Clinical Gastroenterology and Hepatology 2012; 10: 30-36.  This study examined ~45,000 patients with either celiac disease (villous atrophy, Marsh score of 3), duodenal inflammation (Marsh 1 or 2), or latent celiac disease (normal mucosa & positive serology).  After the first year, there was no significant increase risk for GI cancers.  During the first year, cancers that were identified may not have been causally-related to celiac disease but due to coincident detection.

This article due to its large cohort is very useful, but other articles have come to different conclusions.  Irregardless, there are still compelling reasons to continue a GFD.  Many individuals feel better on a GFD & did not recognize prior symptoms.  Maintaining this diet probably lowers the risk of developing certain autoimmune conditions and definitely improves bone health.

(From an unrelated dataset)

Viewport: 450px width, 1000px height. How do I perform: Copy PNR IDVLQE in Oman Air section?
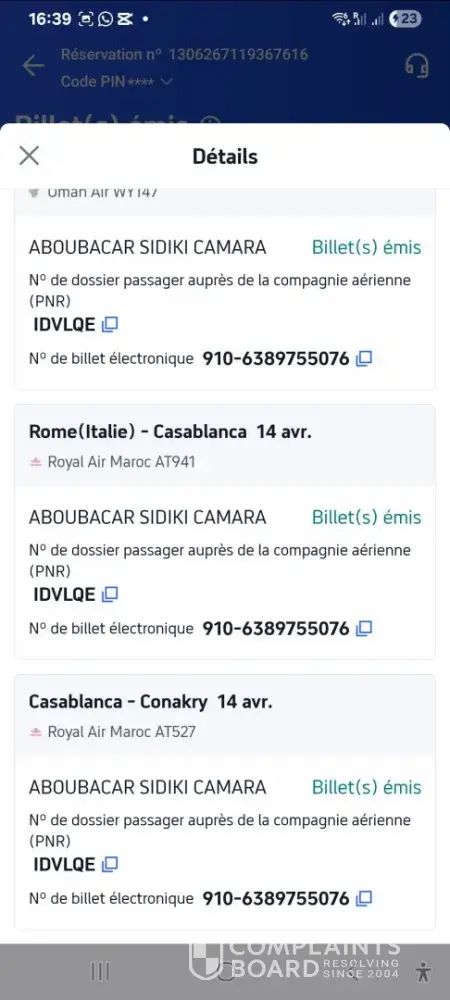pos(110,325)
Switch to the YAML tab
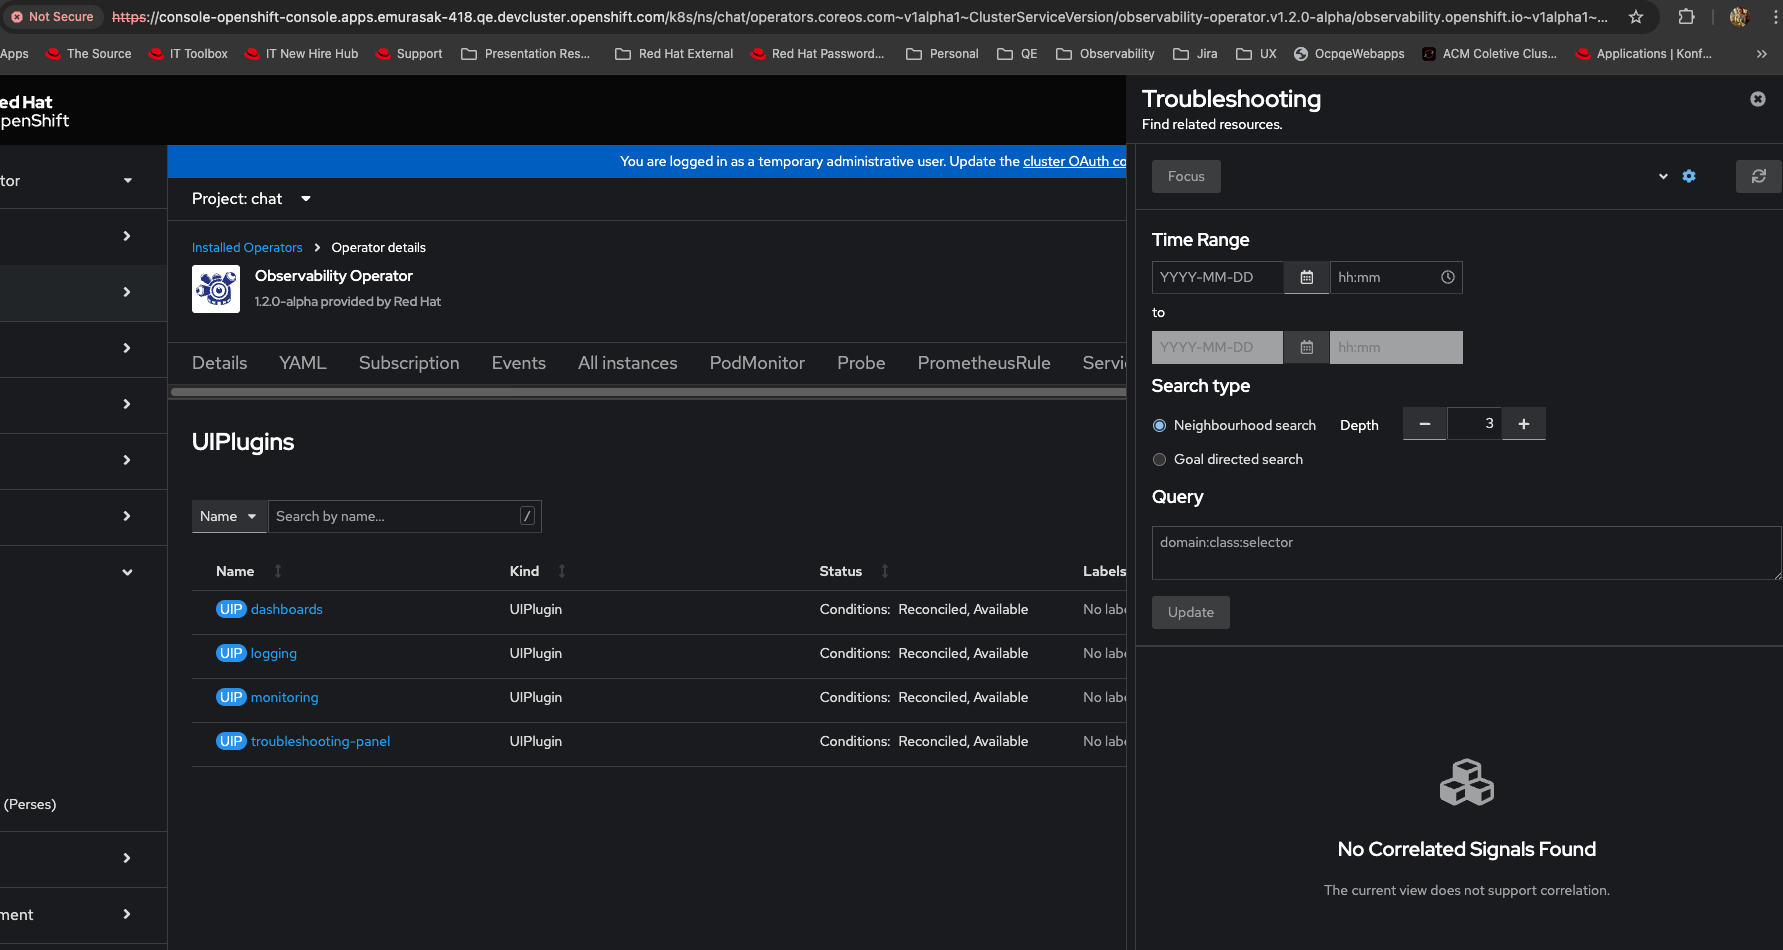The image size is (1783, 950). (x=302, y=363)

Other recent &/or related articles:

Gastroenterology 2010; 139: 763. Mortality NOT worsened in undiagnosed celiac disease (identified by review of serology) in Olmstead County, though bone density decreased. n=129 of 16,847. (?milder cases undiagnosed)
J Pediatrics 2010; 157: 373, 353. Even patients without villous atrophy & positive serology, benefited from GFD with regard to GI symptoms and serological markers.
JAMA 2009; 302: 1171-78. n=29,096. Mortalitiy increased in celiac disease: 35% for latent, 72% for inflammation, 39% for celiac dz.

Clin Gastro & Hep 2008; 6: 753.  Incidence of autoimmune diseases less in those celiac patients who were compliant with GFD. n=178.

Gastroenterology 2002; 123; 1428-1435. n=12,000.  Risk for cancer 1.3 odds ratio (lower than in previous studies).